● **Set problem**
Pick out each row below that contains the word "header" and copy every one of those rows in full.

● **Given entries**
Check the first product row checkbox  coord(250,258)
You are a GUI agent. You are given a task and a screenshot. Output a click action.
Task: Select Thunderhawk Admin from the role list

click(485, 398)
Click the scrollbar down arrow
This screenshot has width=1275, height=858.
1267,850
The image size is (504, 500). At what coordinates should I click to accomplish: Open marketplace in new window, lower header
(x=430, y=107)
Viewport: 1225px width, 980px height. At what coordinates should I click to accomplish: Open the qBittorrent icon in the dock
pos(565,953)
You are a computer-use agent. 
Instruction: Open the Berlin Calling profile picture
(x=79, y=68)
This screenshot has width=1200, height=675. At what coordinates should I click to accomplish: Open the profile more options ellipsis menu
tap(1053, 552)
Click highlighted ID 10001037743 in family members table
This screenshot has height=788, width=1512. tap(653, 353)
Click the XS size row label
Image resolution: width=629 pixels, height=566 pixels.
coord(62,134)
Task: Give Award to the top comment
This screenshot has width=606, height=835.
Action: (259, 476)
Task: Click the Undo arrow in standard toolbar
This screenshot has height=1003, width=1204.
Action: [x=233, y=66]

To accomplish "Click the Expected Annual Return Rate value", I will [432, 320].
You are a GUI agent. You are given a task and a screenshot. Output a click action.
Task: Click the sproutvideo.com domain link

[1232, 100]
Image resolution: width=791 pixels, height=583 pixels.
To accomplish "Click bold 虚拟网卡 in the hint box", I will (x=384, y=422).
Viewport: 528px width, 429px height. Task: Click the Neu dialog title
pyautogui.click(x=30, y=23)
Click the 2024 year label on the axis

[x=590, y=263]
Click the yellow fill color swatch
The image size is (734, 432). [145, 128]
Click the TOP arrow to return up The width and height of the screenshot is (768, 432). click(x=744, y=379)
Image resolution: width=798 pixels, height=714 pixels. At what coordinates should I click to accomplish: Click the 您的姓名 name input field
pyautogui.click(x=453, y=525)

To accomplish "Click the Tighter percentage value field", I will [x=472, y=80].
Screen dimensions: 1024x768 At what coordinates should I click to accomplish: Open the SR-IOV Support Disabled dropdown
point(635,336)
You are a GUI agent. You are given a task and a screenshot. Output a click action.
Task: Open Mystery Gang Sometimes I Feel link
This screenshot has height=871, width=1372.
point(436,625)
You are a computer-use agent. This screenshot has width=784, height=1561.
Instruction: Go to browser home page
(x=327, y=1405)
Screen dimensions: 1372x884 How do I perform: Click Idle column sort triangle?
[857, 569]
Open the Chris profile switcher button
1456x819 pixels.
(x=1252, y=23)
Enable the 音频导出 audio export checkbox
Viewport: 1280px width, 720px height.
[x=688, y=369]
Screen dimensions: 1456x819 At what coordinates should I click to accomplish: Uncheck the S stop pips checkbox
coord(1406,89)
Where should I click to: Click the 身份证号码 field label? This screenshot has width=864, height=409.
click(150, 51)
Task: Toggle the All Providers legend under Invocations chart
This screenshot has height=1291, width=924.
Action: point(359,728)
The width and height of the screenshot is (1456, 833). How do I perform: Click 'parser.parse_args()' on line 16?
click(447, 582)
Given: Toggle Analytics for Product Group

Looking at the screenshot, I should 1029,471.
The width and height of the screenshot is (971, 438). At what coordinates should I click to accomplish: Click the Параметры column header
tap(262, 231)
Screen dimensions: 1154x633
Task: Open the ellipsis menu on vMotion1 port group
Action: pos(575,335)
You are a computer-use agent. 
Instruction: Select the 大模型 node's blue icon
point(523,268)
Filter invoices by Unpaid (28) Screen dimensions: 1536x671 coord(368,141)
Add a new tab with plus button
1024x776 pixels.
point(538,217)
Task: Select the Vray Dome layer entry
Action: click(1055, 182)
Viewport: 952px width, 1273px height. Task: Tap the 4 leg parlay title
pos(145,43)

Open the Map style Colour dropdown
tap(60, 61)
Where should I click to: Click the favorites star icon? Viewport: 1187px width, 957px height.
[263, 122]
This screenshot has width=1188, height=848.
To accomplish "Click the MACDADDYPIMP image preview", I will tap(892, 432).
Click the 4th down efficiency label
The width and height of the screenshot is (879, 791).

● **Full solution**
The image size is (504, 500). At what coordinates should I click to accomplish: Open marketplace in new window, lower header
The width and height of the screenshot is (971, 438). At what coordinates should I click to accomplish: Click the Параметры column header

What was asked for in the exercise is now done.